On one hand, I was excited to finally give son #2 a much needed space of his own. Sharing a room with his much loved, but very different (temperament & personality wise), brother was putting a little strain on their relationship - and a lot of stress on momma. So when son #1 signed on to the Marines, we told #2 he could move into #1's room. That was a year and a half ago...
Because on the other hand, making this transition required some major letting go. For 16 years this was favorite son #1's room. We watched him grow up in this room - changing the decor as he changed and matured: from Mickey Mouse to airplanes to a "world traveler" theme. It was his space and it reflected so much of who he was through all the tennis trophies, root beer bottles and stacks of favorite books.
And after he left, it was the one place I could go and feel close to him. When he was in boot camp, I would go to his room and sit on his bed and pray for him and write his daily letter. I would often sit in his chair to have my quiet time - and be encouraged that God had his hand on him. And yet, I could not get away from that fact that even though the room was still full of his "stuff" - it was no longer full of "him."
*sigh* I miss my son.
However, my biggest problem is worrying about how Chris will feel on the next rare occasion that he gets to come home. We live in a small house without a lot of wiggle room - no big family room, or guest room or even a small den with a pull out couch. Chris works hard serving his country in the USMC (Ooh-rah!) and when he comes home I want him to have a comfortable space to dump his stuff and relax and be refreshed. And instead, I worry that by packing up his stuff and redoing "his" room, he will come home and feel "displaced". I don't ever want him to feel like he is an outsider or that we have "moved on without him" - I want him to know that we love him and miss him and wish he was here with us.
And most importantly, I always want him to be able to walk in that front door and know that he is home.
And so it was with much hesitation and a few tears that I slowly began packing things up and Chris' room became Chris/Isaac's room. It still had a lot of Chris' stuff in it and it also had some of Isaac's things tucked in here and there. I had removed Chris' hand-made quilt from the bed and put an inexpensive comforter on it (no one gets to sleep with Chris' quilt but Chris - I had to draw a line somewhere) and Isaac and I picked out a couple of things to hang on the walls to go along with his "modern knight" theme. And that's the way it sat...for months.
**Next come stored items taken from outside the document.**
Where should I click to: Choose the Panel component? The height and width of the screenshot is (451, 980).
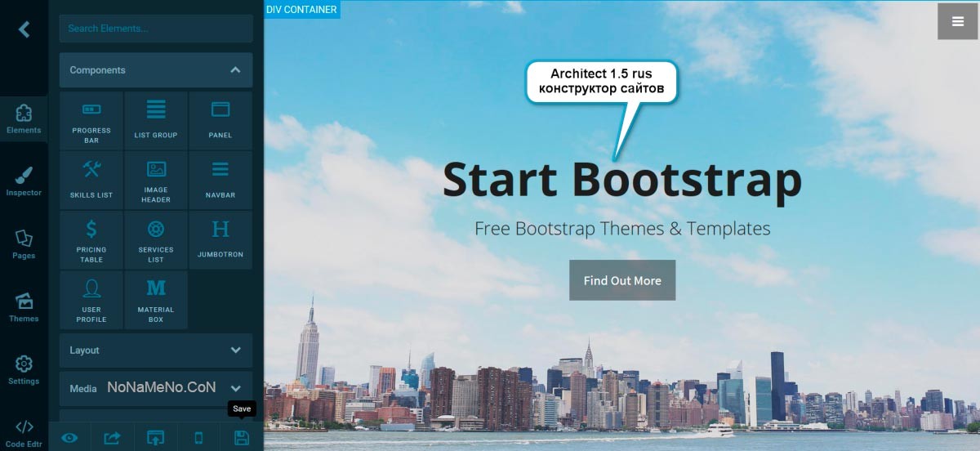[220, 121]
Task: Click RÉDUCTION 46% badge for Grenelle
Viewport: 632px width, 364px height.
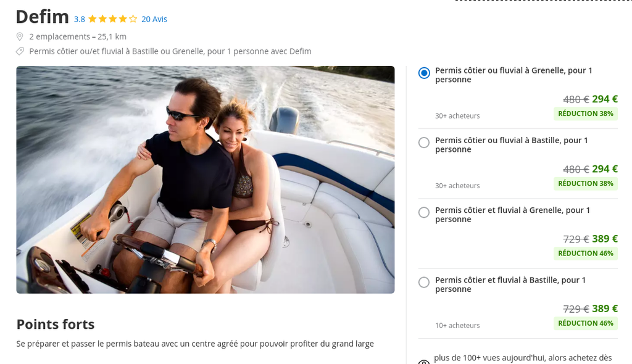Action: click(586, 253)
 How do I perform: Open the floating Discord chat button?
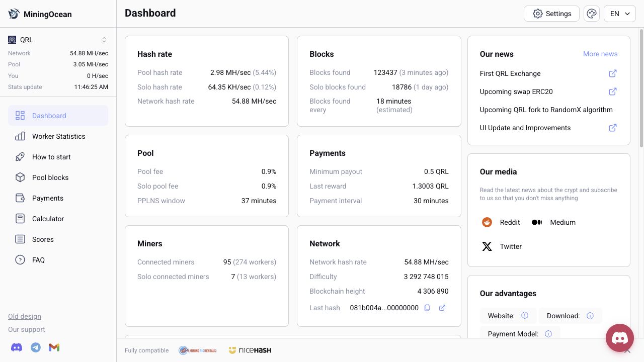click(x=619, y=338)
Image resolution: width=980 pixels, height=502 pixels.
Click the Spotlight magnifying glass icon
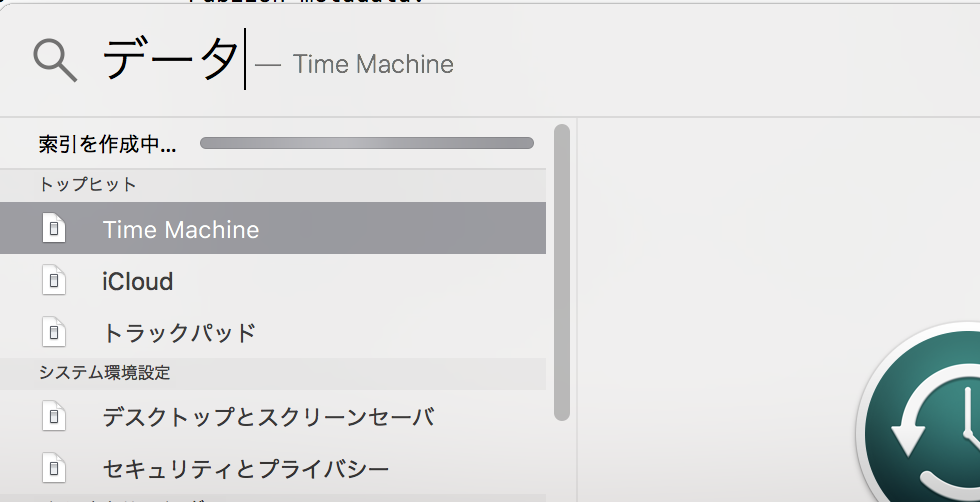tap(55, 61)
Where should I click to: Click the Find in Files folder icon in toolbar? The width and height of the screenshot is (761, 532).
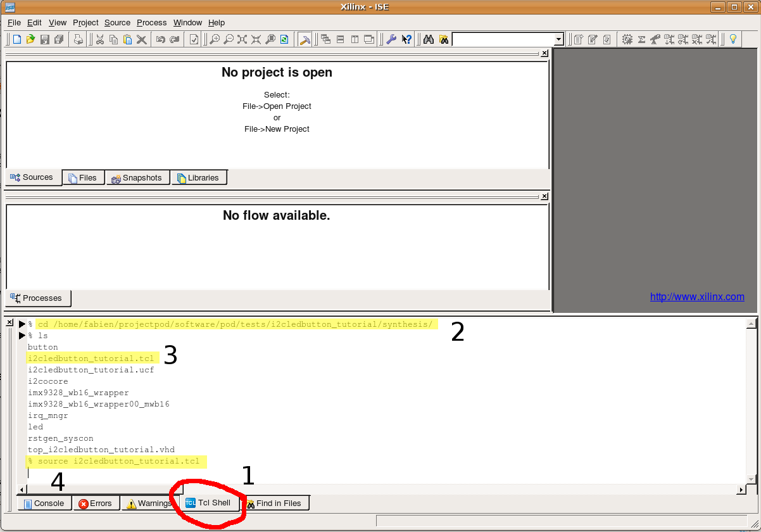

Hence, the kind-of-before pictures
(you'll have to excuse the pics- this is a very small narrow space and taking good pictures is a challenge) :
And we had to figure out what to do with this: a very heavy 3 foot long sword. Isaac & I bought it out with out thinking
"what do you do with a very heavy 3 foot long potentially very dangerous in the wrong hands kind of sword?" No, we just thought it was cool and so home it came...
Then Chris came home over New Year's. He sorted through a few things, threw a few things away and packed a few things to take back with him. And I knew it was time. So I took a big breath and Isaac and I picked a weekend to tackle the project, sweated over paint colors, bought a cool new bright orange lamp and got to work...
With a little guidance, Isaac picked out the colors for his room and I have to say he did a great job. I also have to say I was really worried at first because, in my head, bright green and light blue with a little "pop" of orange do NOT sound good together - but we were very relieved to find out that they do go together. And it also helped that we found the perfect comforter to pull it all together.
And here are the results (again, small room = not so good pics) :
We turned the bed around to make more floor space. This is such a small space so making this one change made a huge difference. In the back of this picture is one of my favorite things about the whole room now: the 8 foot long shelf we put all along the back wall. It pushed the bed out from the wall about 9 inches, making it easier for Isaac to tuck the bedding in when making the bed. And gave him a lot more room for his books
(we never have enough room for books in this house - a good problem to have, I think.)
I think it turned out great. We still have some finishing touches to do(
eventually). I'm looking for some kind of mural or wall art to put on the sloped ceilings (a large crest/sheild) but it looks like Isaac doesn't mind and he has settled right in
(with little brother right next to him.) And, yes, as you can see, we found the perfect spot for that sword. It should stay out of trouble there
(I hope.)
Oh, and one last very important picture...
Isn't he cute? That's my resident handy-man and, nope, you can't have him. I mean, seriously, he even works with a smile on his face -
how often can you get that kind of service anymore?
In conclusion:
Yes, emotionally, this was a hard project to do ... but it was worth it.
And I know, Chris will still come home and I'll fuss over him and his brother's will annoy him and his dad will beat him at Monopoly and I'll make him ham and lots of mashed potatoes and probably a chocolate pie or two...
And though things may look a different on the outside - home is still
...home. And there will always be a couch ...or an extra bed ...or an air mattress ...to sleep on.
After all, once you're part of this family...you're stuck with us.
'Cuz that's the way we roll...
Chris - I hope you know how much we love you and we hope you can come home...soon!